PROBLEM => Look for the line that has "Given: Sort by Overall rating column header" in the material below; please repeat it and every line after it, exactly, up to and including the line that has "Task: Close the", and nothing else.

_ _ _ _ _

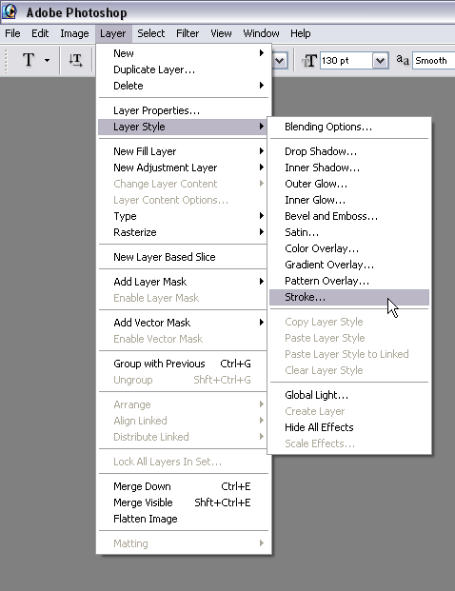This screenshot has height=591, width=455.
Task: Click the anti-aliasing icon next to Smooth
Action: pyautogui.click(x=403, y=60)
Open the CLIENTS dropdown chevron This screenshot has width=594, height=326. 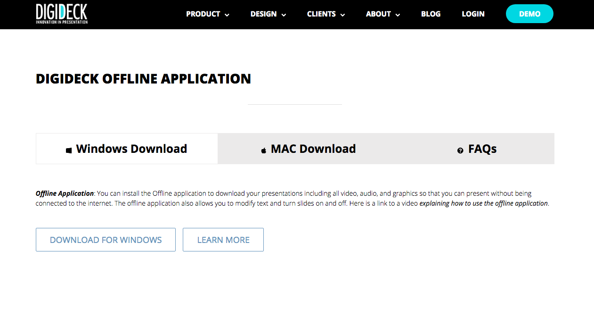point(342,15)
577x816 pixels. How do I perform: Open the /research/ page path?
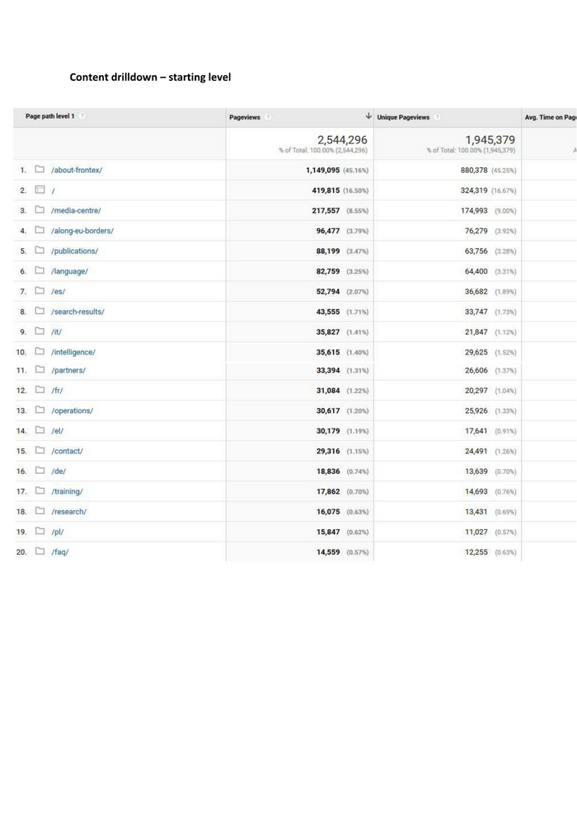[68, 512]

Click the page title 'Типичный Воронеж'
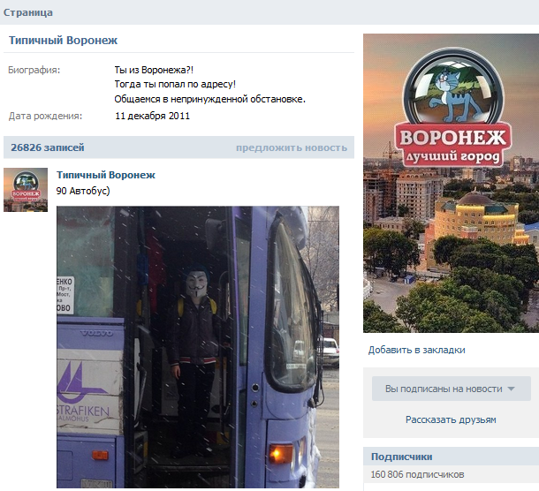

_ _ _ _ _

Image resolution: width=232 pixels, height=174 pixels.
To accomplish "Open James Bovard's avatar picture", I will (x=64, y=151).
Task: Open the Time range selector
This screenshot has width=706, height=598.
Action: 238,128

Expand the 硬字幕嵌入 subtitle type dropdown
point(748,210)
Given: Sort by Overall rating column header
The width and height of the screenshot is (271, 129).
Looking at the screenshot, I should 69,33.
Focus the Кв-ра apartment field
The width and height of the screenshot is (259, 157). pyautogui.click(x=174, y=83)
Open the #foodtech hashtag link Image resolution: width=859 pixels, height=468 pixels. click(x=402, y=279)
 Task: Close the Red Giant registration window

_ _ _ _ _

TASK RESPONSE =>
Given: Sort by Overall rating column header
The width and height of the screenshot is (271, 129).
Looking at the screenshot, I should 69,33.
Focus the Кв-ра apartment field
The width and height of the screenshot is (259, 157). pyautogui.click(x=174, y=83)
Open the #foodtech hashtag link Image resolution: width=859 pixels, height=468 pixels. click(x=402, y=279)
 Task: Close the Red Giant registration window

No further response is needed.